Le jardin en partage
Sur les tables, un joyeux bric-à-brac verdoyant : plantes potagères déjà bien enracinées, fleurs en devenir, aromatiques aux parfums affirmés, quelques vivaces au long cours…. aguichaient les regards.



« C’est aussi l’occasion de découvrir et de perpétuer des variétés anciennes« , soulignait Françoise, organisatrice de cette animation sous le couvert de l’association de la Maresque. On troquait, on échangeait, on comparait et parfois on adoptait un peu à l’aveugle sur la foi d’un sourire ou d’une explication. « Tu verras, ça donnera cet été, avec de jolies fleurs jaunes c’est superbe! ». Pour les plus patients, quelques sachets de graines venaient compléter les échanges, de quoi préparer déjà les jardins de demain.

Quand on a du pot …
Marie-Claude, venue de Colombiés avec sa voisine, est arrivée avec quelques plants sous le bras. Mais les tentations étaient nombreuses : chèvrefeuille, pied de mélisse, plants de salade… Sa voisine, insatiable, trouvait toujours une nouvelle plante à ajouter à son cageot. Toutes deux sont reparties les bras bien chargés et la verdure luxuriante débordait jusque sur les sièges arrière de la voiture. Toutes deux étaient enthousiastes à l’idée de mettre rapidement leurs trouvailles en terre.

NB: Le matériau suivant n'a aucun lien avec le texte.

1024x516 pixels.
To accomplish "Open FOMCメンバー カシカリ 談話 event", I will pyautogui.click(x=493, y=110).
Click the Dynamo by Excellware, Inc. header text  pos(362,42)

Récolter conseils et expériences
Des trouvailles certes, mais encore fallait-il leur donner un nom pour savoir comment s’en occuper. Tous les plants n’étaient pas toujours clairement identifiés. Des séances de recherche étaient organisées. Téléphone en main, on consultait, on comparait, on tentait de mettre un nom sur ces boutures prometteuses. Une botanique version 2.0 où Google venait prêter main verte aux jardinières.

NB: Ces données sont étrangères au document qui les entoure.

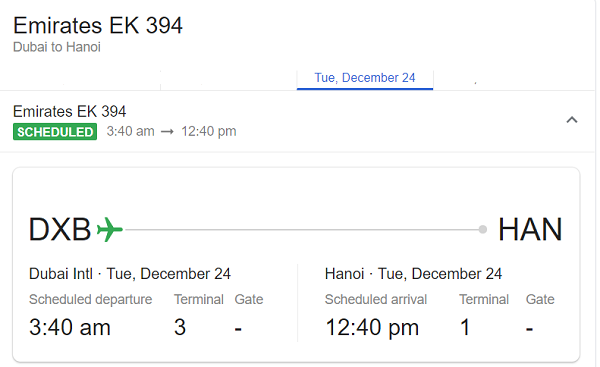The image size is (600, 367).
Task: Click arrival Terminal 1 value
Action: 465,327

Un échange qui déborde du cadre
Christine, elle, était venue à vélo, sans ambition débordante au départ, pensant rester raisonnable sur ses choix. Mais elle s’est vite laissé convaincre par l’adoption de quelques godets et autres découvertes du moment. Heureusement, ses voisines avaient vu plus large. Moins sportives, elles étaient venues en voiture, et une véritable logistique de transport s’est mise en place pour répartir les plants et organiser leur livraison !

Impatients de prendre racine
Dehors, le soleil printanier invitait à autre chose qu’à rester enfermé. Ces petits trésors de potager et d’agrément, tout juste sélectionnés, semblaient déjà attendre avec impatience leur coin de jardin, leur bout de terre et surtout un petit arrosage salvateur. Et cette même envie de passer à l’action gagnait aussi les jardiniers impatients de repartir gratter; biner, creuser, planter…








Le maire de Moyrazès, Michel Artus, en tenue de cycliste et lunettes noires, sans son écharpe d’élu et moins élégant qu’à l’habitude, s’est prêté, tout sourire, au jeu de ces « unions végétales », avant de donner un coup de balai final !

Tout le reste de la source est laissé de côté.